Dans mon texte intitulé Lorsque les flibustiers prenaient la plume : le dossier « Massertie », publié l'an passé dans la revue HISTOIRE(S) de l'Amérique latine, j'ai commis une légère erreur. En effet, à la page 2, note 6, de ce texte, j'y identifiais Raveneau de Lussan, auteur d'une relation de voyage en mer du Sud, comme étant « Hiérosme Raveneau, sieur de Luxan, bourgeois de Paris, décédé en 1716 ». Or, après quelques vérifications, il apparaît que ce personnage ne peut pas être le flibustier Raveneau, mais plutôt son père... bien que je doive demeurer prudent en formulant cette nouvelle hypothèse... plus prudent que je ne l'ai été en prenant pour vérité ce qui manquait de corroboration! L'erreur m'apparaît d'autant plus importante que ma bévue se retrouve maintenant dans la notice de Raveneau de Lussan sur Wikipedia, et que l'un de mes collègues a utilisé ce renseignement dans l'une de ses publications. Reprenons donc l'affaire depuis le début.
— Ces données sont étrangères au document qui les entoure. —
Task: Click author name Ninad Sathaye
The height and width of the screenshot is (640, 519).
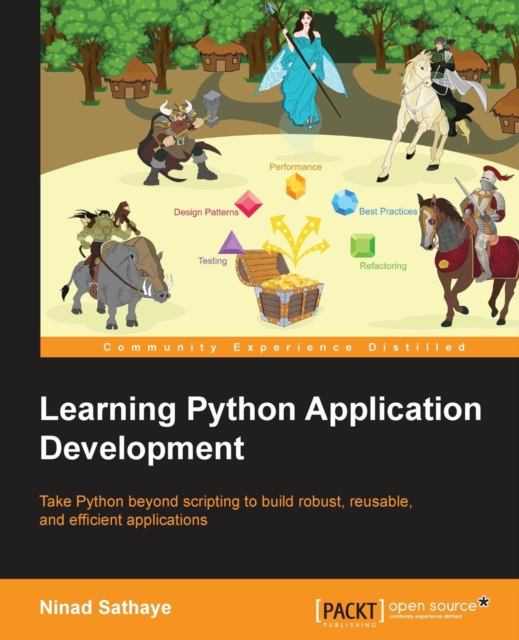Action: [105, 607]
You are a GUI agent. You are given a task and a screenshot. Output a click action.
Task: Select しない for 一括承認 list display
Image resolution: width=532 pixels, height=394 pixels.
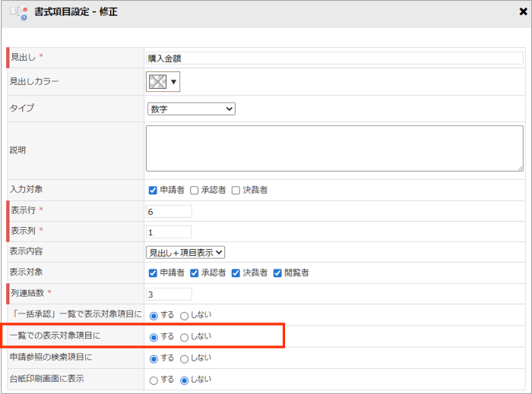[185, 315]
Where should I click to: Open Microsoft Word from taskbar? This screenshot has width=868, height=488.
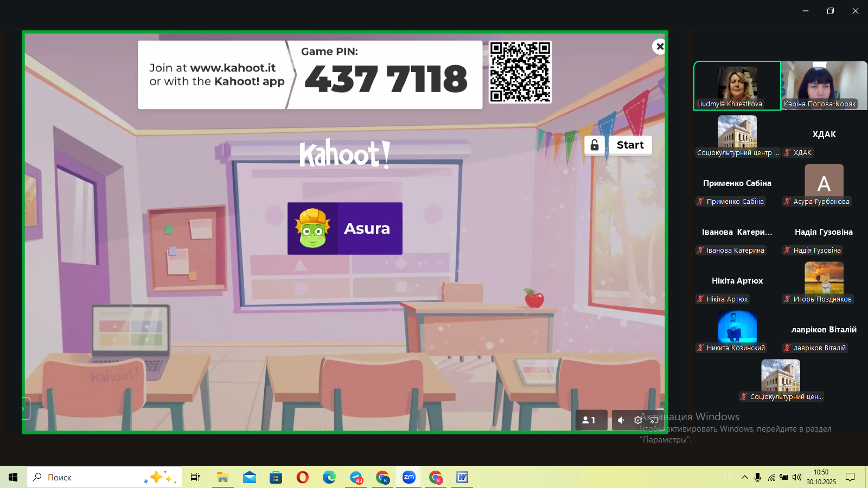pos(462,477)
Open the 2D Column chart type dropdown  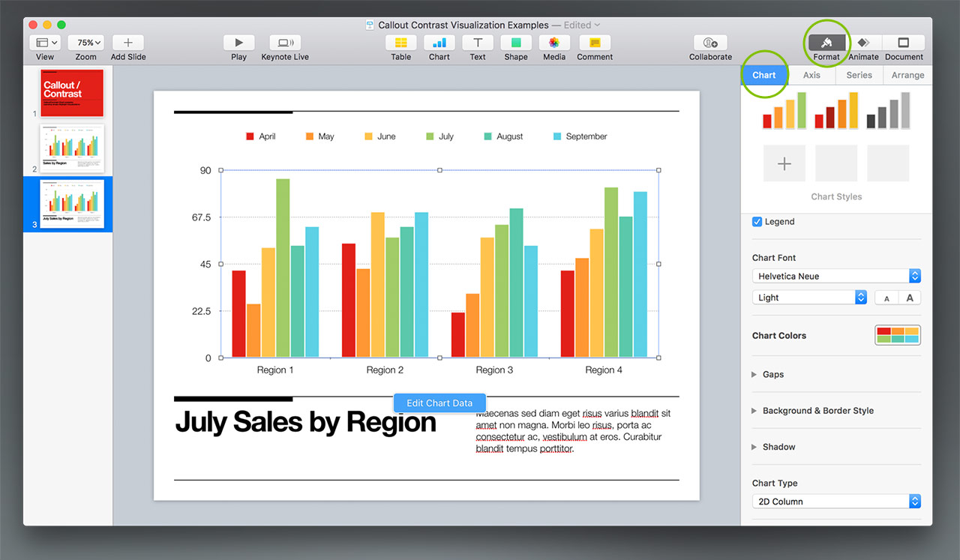coord(836,502)
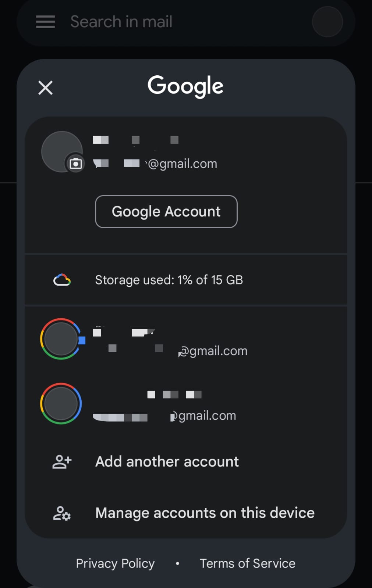Tap the camera icon on profile photo

75,164
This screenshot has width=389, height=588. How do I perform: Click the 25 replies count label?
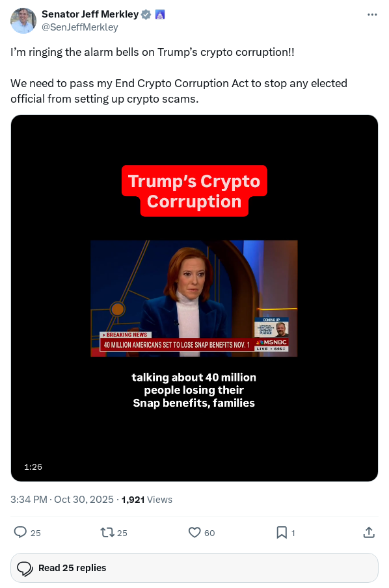click(34, 532)
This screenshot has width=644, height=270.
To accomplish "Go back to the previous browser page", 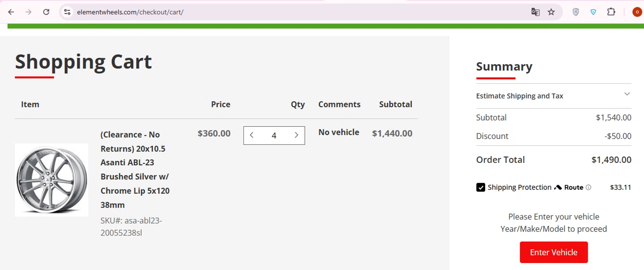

Le nom complet du sieur Raveneau, qui servit sous des capitaines tels que Laurent de Graffe et François Grogniet, est inconnu, même si dans certaines notices biographiques (par exemple, celle du catalogue la Bibliothèque nationale de France) il est prénommé Jacques. Malgré les recherches que j'ai faites à plusieurs reprises, je n'ai jamais trouvé aucune source confirmant ce prénom. Cependant, il y a quelques années, j'ai découvert un document produit par un généalogiste français nommé Guillaume Pot, Familles BRILLON & SALMON : marchands drapiers, où il était question de Hierosme [autrement dit Jérôme] Raveneau, sieur de Luxan, bourgeois de Paris, décédé en 1716. Évidemment, puisque le nom de lieu Luxan est une variation de Lussan — ce que j'ai pu constater dans d'autres documents que j'ai pu consulter sur Geneanet, et notamment des actes notariaux originaux ou des dépouillements de ces actes —, je me suis dis, voici notre flibustier! Cela paraissait plausible. En effet, ce Hierosme Raveneau avait épousé, en 1703, Geneviève Brillon, dont il avait eu un fils prénommé Charles Hiérosme né l'année suivante.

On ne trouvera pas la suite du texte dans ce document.